We know that AI, via LLM models, is proving increasingly useful for coding and for assisting developers not only in writing lines of code, but also in finding potential bugs.
What if AI could also be trained and used to automatically detect zero-day flaws in existing codes? This is the question that Google’s Big Sleep team, in collaboration with Google DeepMind, wanted to answer. In a scientific report, she has just demonstrated the full potential of AI in this area by discovering a new vulnerability in SQLite, a widely used open source database.
Resulting from the evolution of the Naptime project, the Big Sleep team has in fact developed an AI agent capable of assisting security researchers in detecting vulnerabilities. Last October, this agent identified an exploitable security vulnerability in SQLite, involving a stack buffer underflow. This discovery is all the more remarkable as it was made before the official release of the affected code, thus avoiding any impact on users.
AI methodology and approach
The success of the Big Sleep agent relies on the use of large language models (LLM) to analyze source code and identify patterns that may contain vulnerabilities.

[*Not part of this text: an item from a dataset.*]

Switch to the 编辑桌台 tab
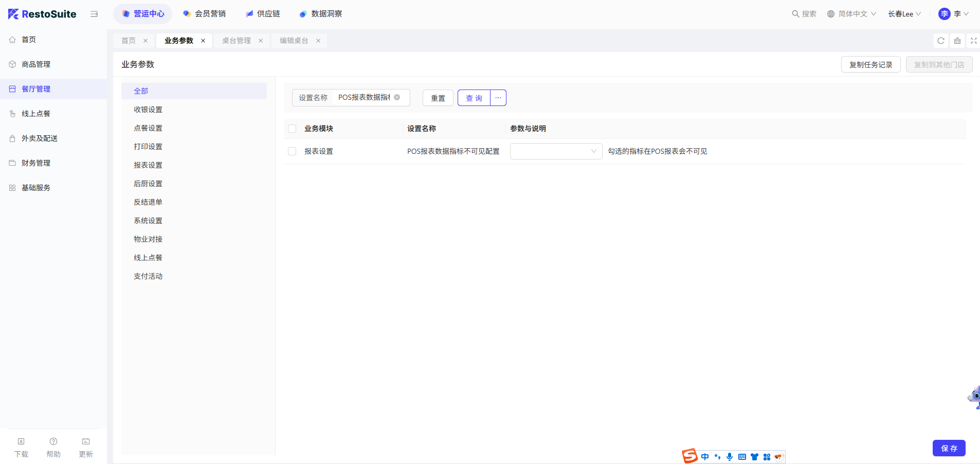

Rather than searching for vulnerabilities randomly, the agent focuses on analyzing variants of already known vulnerabilities, a method called “variant analysis.” By providing information about recent patches or code changes, the agent can target areas that may contain similar vulnerabilities that have not yet been patched.

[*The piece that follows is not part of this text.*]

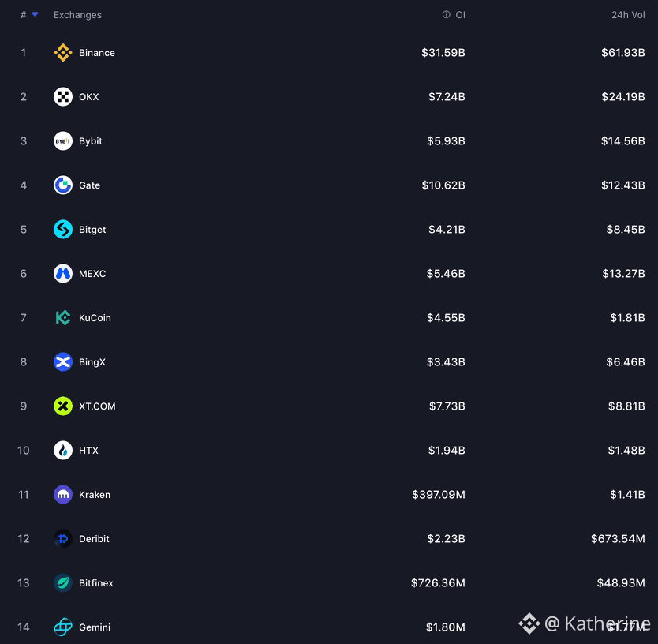Image resolution: width=658 pixels, height=644 pixels.
Task: Sort by the OI column header
Action: [460, 15]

This approach is very effective in detecting vulnerabilities that traditional techniques, such as fuzzing, do not always succeed in identifying. As a reminder, fuzzing consists of injecting random data to cause errors. The problem with this approach is that it lacks subtlety and therefore misses many vulnerabilities. AI, on the other hand, can analyze code with deep contextual understanding, spotting vulnerabilities that are difficult to detect by conventional means.
Impact et perspectives
In other words, AI is poised to be a game changer in the fight against software vulnerabilities and zero-day flaws. By identifying them before the code is even released, defenders get a head start on attackers, reversing the usual dynamic. Assuming, of course, that this AI is used upstream of any deployment and by “good guys”, because it could also allow cyberattackers to analyze all current open source codes to find Zero Day flaws. It is therefore unlikely that Big Sleep will be made available to everyone in the near future.
Of course, Big Sleep is only an experimental project at the moment. But it paves the way for increased use of AI to strengthen software security at a time when CISOs and CIOs are fed up with the exponential growth of software vulnerabilities which makes patch management more more unmanageable on a daily basis and multiplies the entry routes into information systems.